About this task:
Omit the pictures, then reproduce exactly the line bearing "Task: Collapse the Distribution options group" and every line after it up to and including the last line of the entries below.

◆ ◆ ◆

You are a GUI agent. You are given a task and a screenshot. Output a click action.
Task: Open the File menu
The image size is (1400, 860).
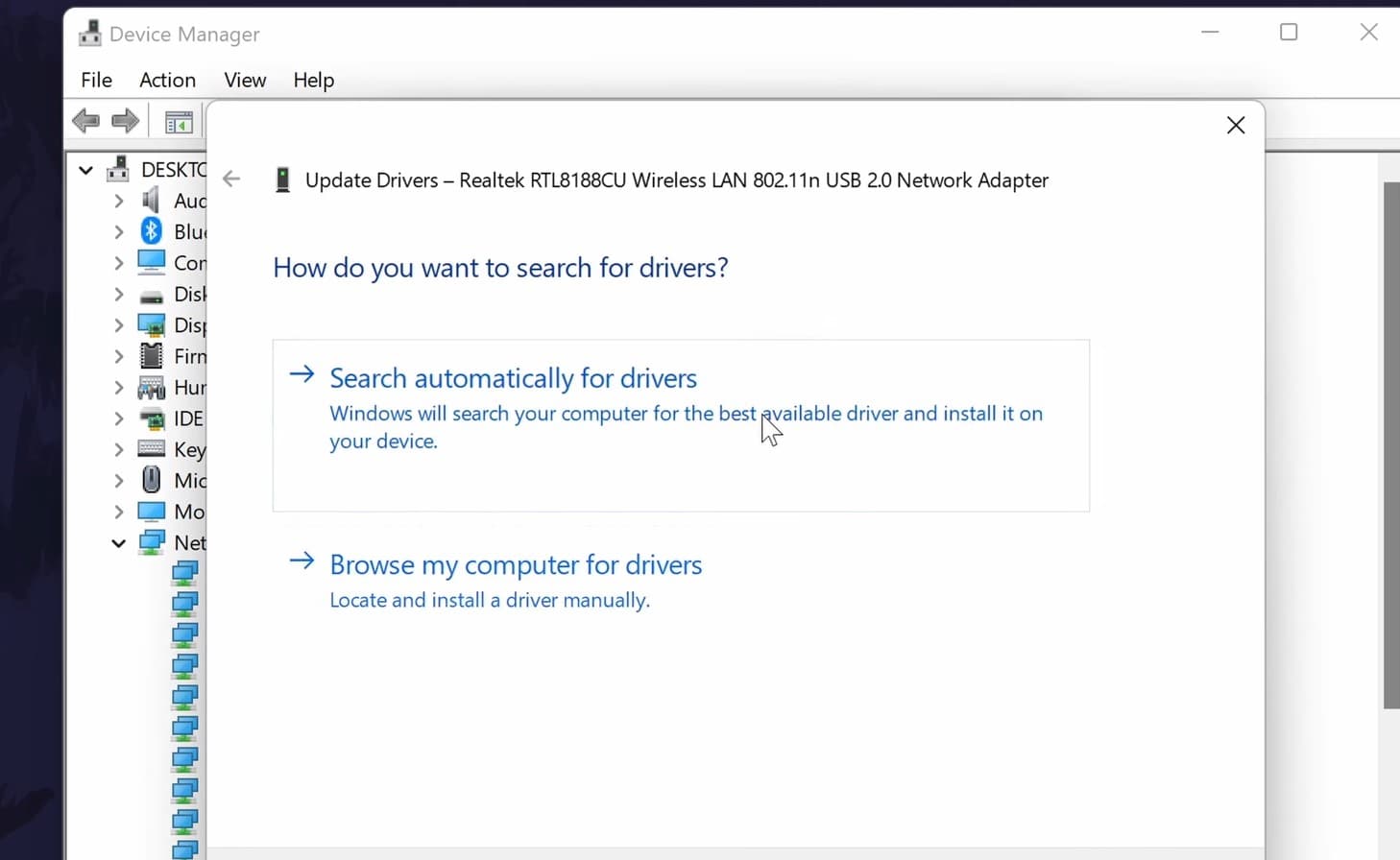point(96,80)
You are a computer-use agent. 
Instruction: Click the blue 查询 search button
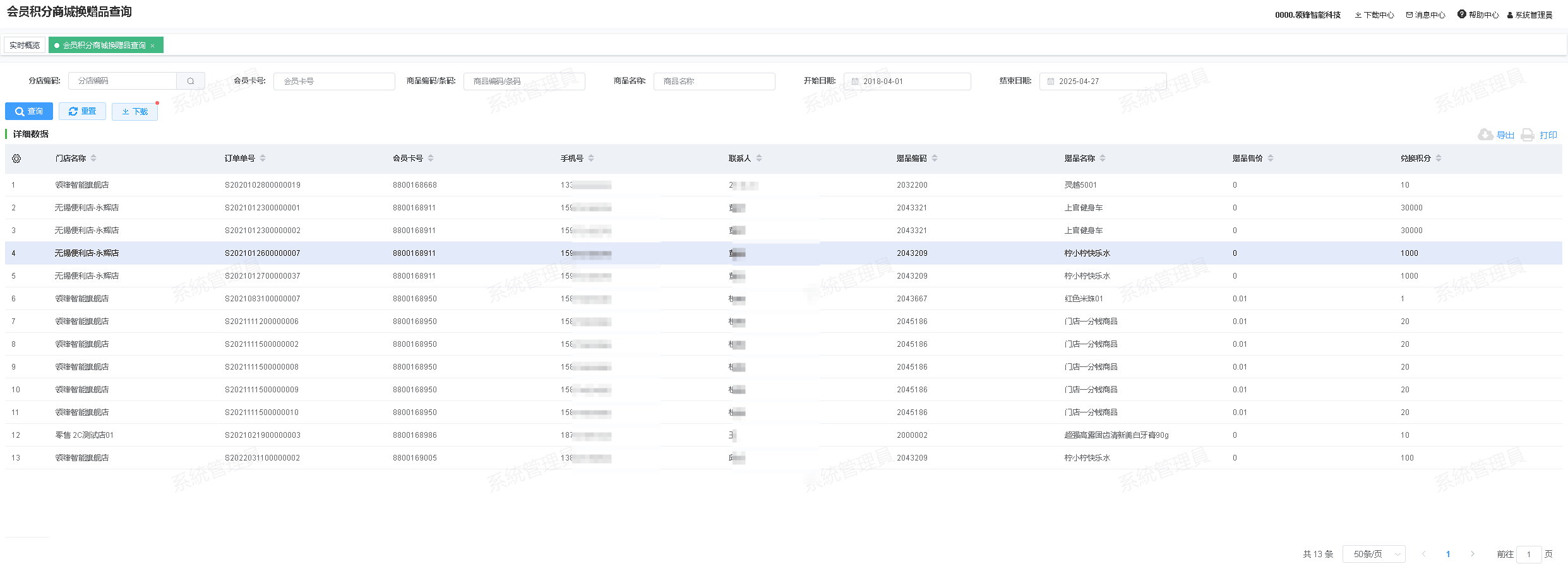(x=29, y=111)
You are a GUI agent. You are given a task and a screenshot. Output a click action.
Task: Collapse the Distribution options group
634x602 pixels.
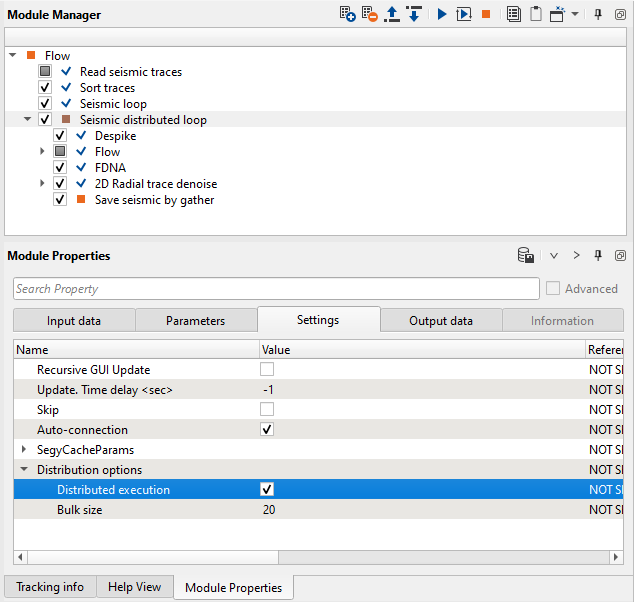click(x=24, y=470)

◆ ◆ ◆

Exercise response:
Task: Collapse the Distribution options group
634x602 pixels.
click(x=24, y=470)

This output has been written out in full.